## Testo della pagina:

▼▼▼

Non credo però in futuro si rischi di acuire la crisi aperta dai disaccordi dell'Ungheria rispetto alla decisione presa dalla Germania durante la crisi migratoria del 2015 e alle decisioni sulle quote dei migranti prese due anni fa.

I V4 preferiscono evitare l'allargamento dei dissidi. E' comprensibile perché la loro posizione negoziale è piuttosto debole e perché chiaramente i grandi giocatori in questa partita sono allo stesso tempo gli stati che hanno maggiormente a che fare con grossi numeri di immigrati: Germania, Francia e Italia.

Il Gruppo di Visegrad non si sente parte del processo decisionale, specialmente in relazione alla questione migratoria?

▲▲▲

## Consegna:
Ricopia senza cambiare nulla il tratto del testo sul Gruppo di Visegrad che comincia con le parole contenenti "Non credo però" e finisce con "alla questione migratoria?". Le voci sono materiale a sé, distinto dal testo.

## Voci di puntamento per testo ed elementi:
▼▼▼

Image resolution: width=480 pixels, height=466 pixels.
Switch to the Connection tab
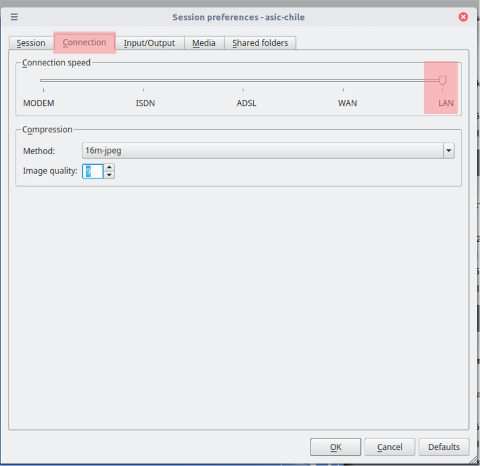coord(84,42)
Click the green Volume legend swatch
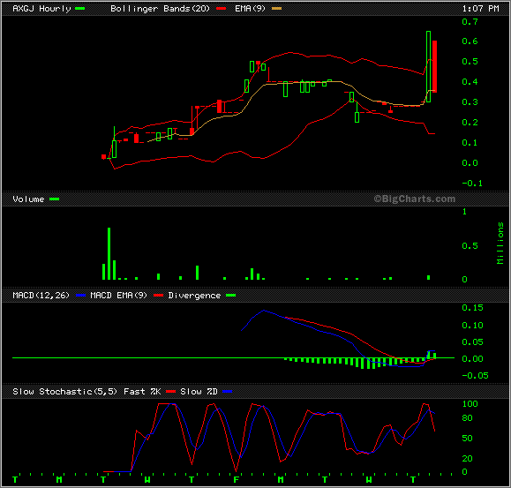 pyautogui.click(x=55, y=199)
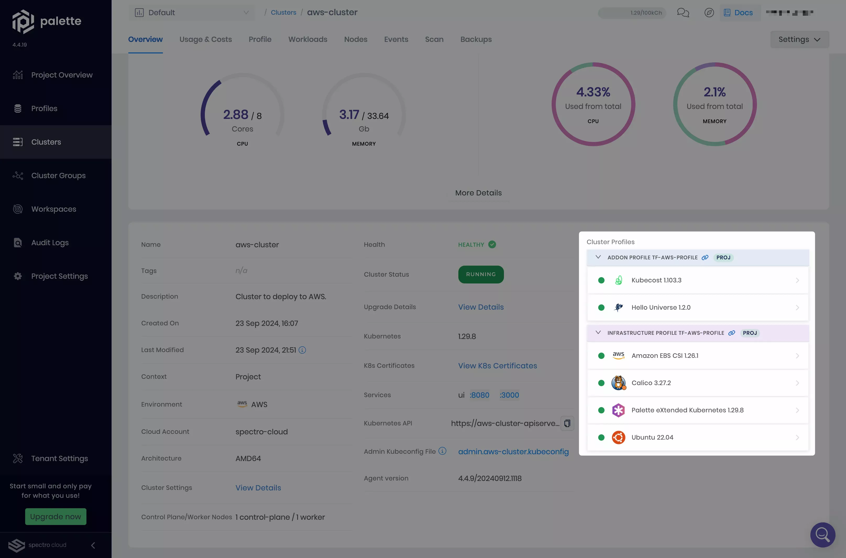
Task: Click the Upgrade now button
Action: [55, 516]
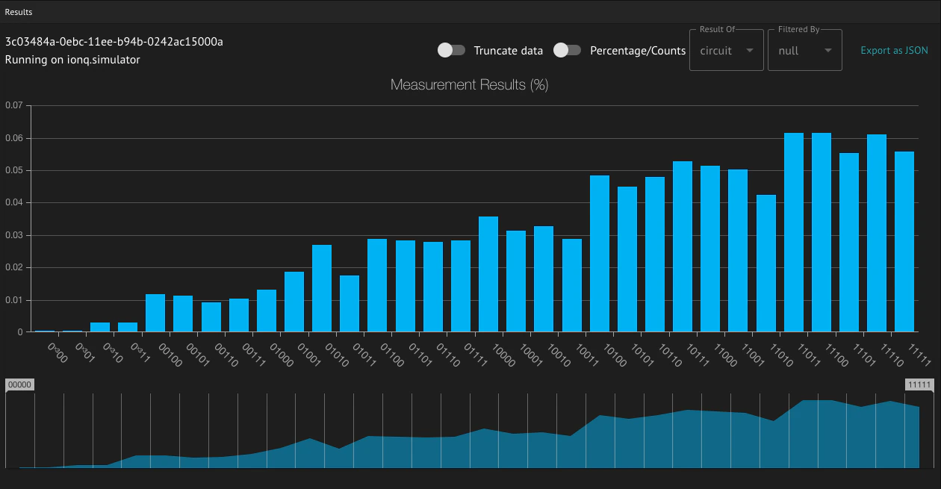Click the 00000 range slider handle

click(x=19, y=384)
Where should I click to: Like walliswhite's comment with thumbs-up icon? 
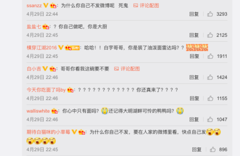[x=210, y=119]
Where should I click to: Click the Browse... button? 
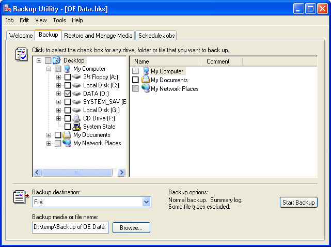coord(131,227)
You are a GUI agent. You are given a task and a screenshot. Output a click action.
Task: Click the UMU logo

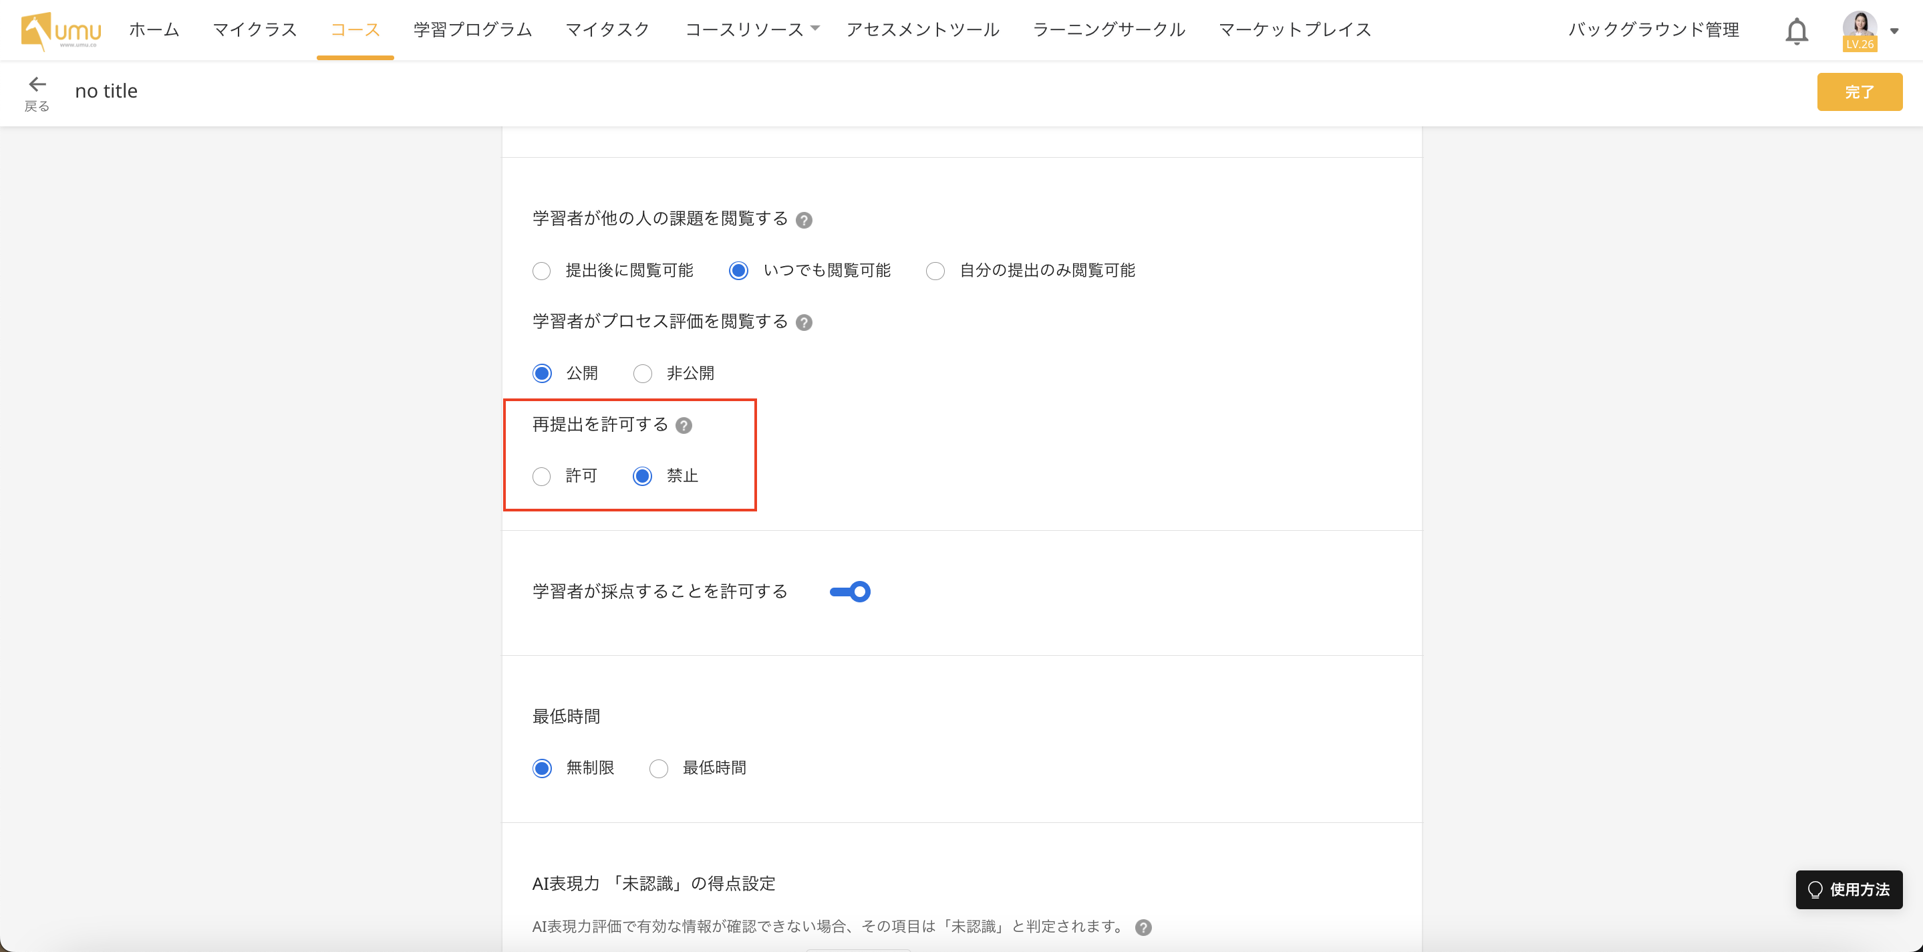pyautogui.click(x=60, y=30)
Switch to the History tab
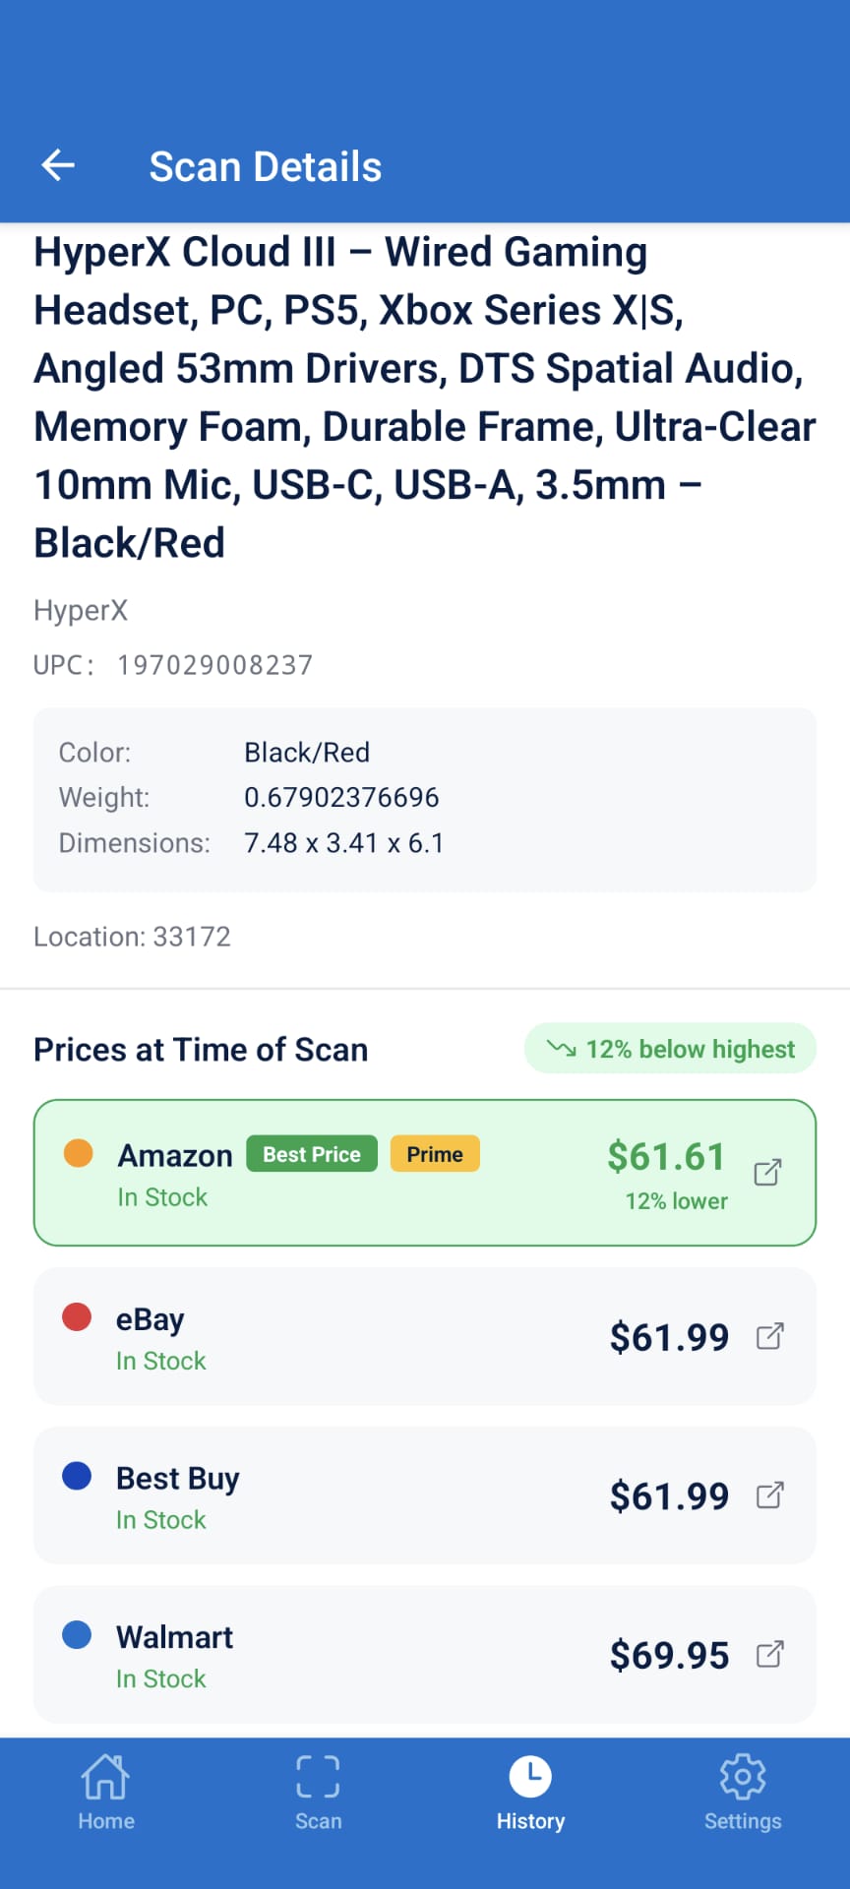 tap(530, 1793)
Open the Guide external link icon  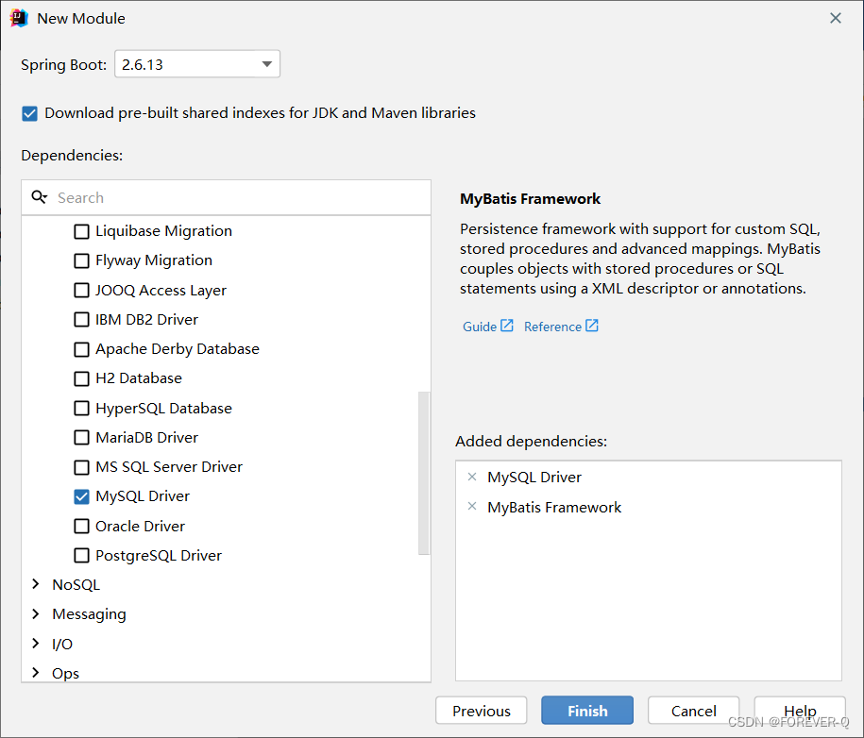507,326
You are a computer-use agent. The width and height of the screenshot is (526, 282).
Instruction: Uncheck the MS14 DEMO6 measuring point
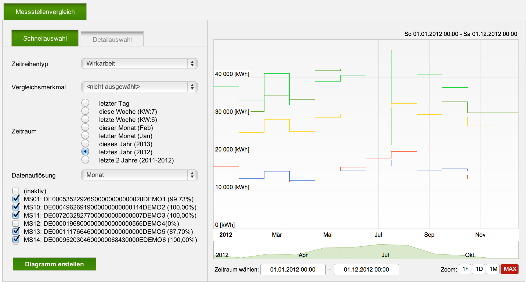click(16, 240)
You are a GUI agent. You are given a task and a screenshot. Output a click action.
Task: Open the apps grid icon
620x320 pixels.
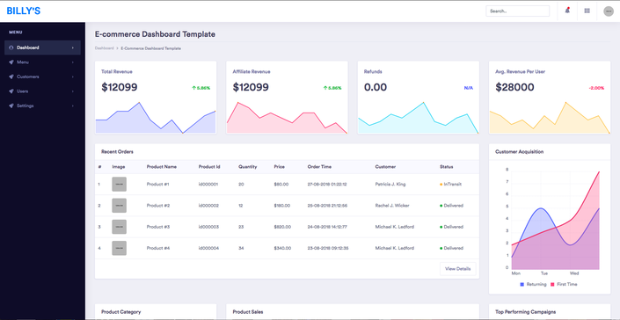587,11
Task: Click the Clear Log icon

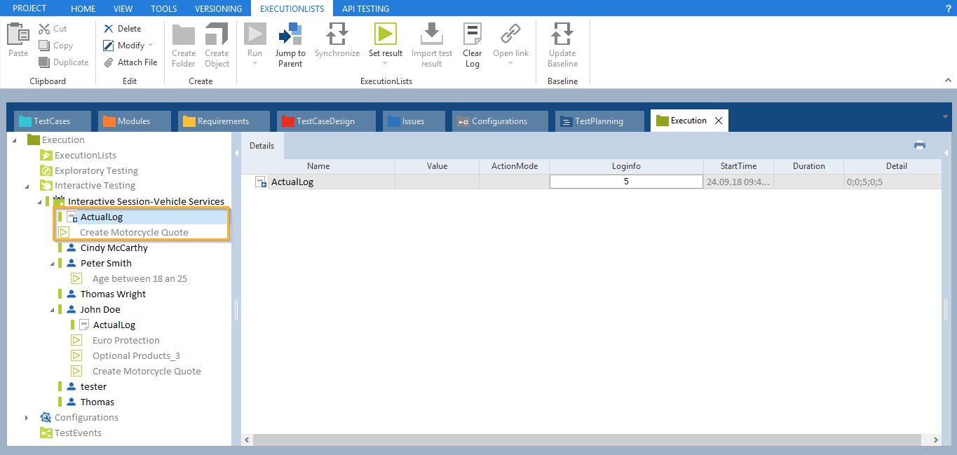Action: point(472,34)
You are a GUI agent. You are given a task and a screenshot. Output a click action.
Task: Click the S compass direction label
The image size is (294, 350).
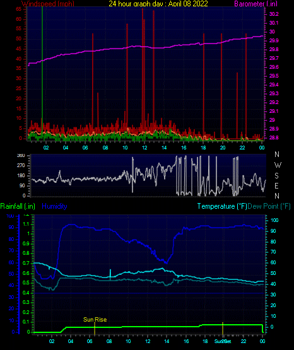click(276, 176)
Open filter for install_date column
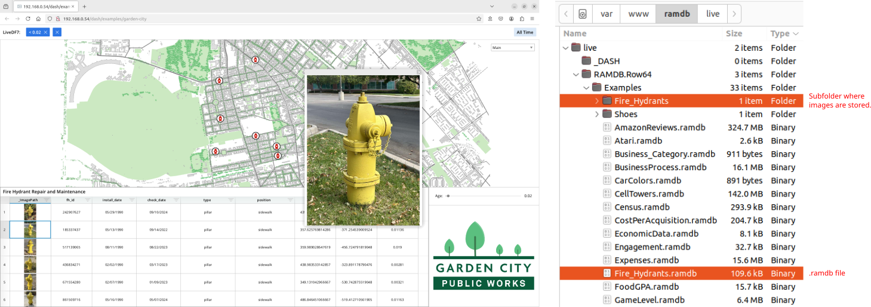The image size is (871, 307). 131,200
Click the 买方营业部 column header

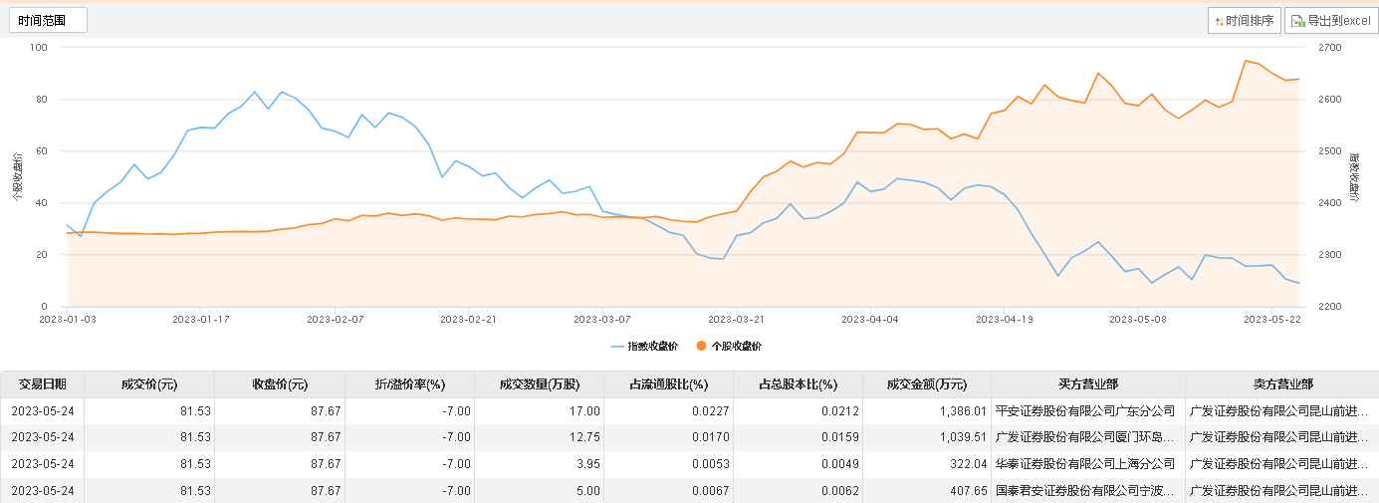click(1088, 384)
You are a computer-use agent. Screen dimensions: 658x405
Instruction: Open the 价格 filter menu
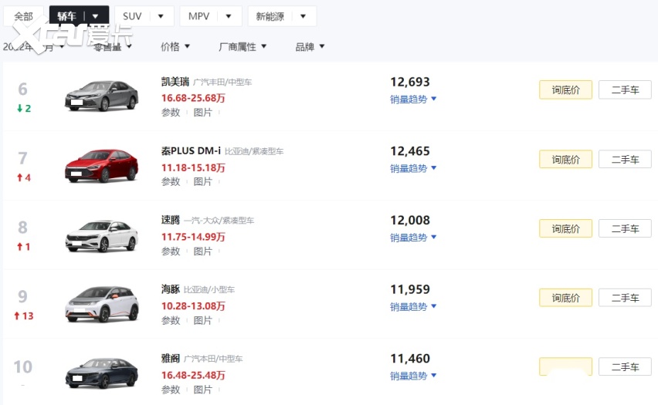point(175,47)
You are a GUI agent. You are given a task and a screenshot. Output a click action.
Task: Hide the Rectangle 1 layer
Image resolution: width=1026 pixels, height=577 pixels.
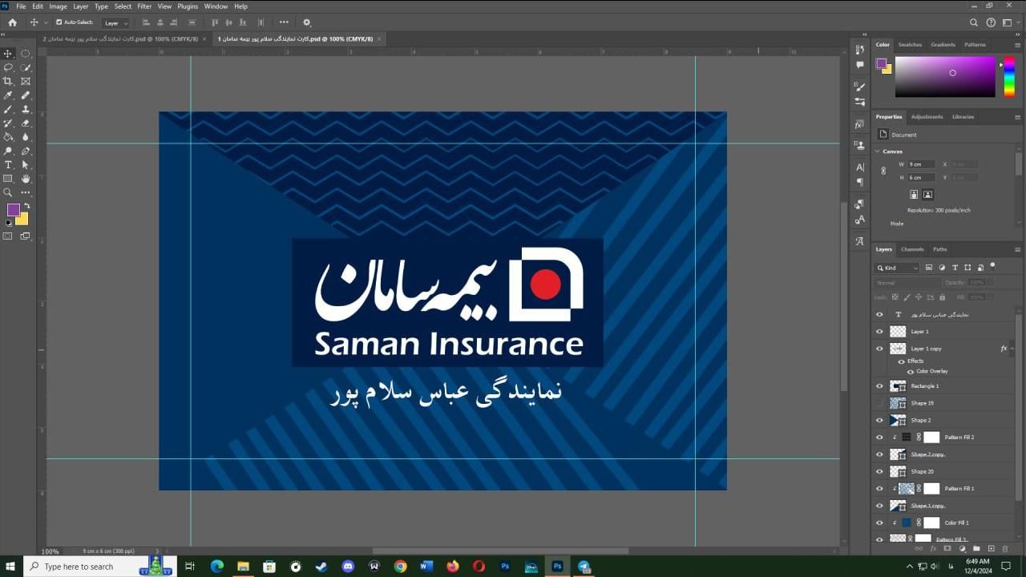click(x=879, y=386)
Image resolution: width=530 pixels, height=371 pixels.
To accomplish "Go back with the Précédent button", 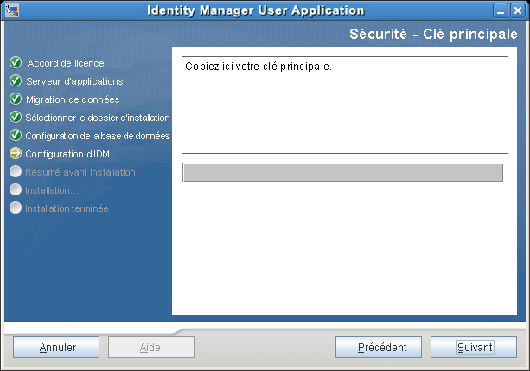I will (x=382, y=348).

▲▲▲

## Soluzione esercizio:
Non credo però in futuro si rischi di acuire la crisi aperta dai disaccordi dell'Ungheria rispetto alla decisione presa dalla Germania durante la crisi migratoria del 2015 e alle decisioni sulle quote dei migranti prese due anni fa.

I V4 preferiscono evitare l'allargamento dei dissidi. E' comprensibile perché la loro posizione negoziale è piuttosto debole e perché chiaramente i grandi giocatori in questa partita sono allo stesso tempo gli stati che hanno maggiormente a che fare con grossi numeri di immigrati: Germania, Francia e Italia.

Il Gruppo di Visegrad non si sente parte del processo decisionale, specialmente in relazione alla questione migratoria?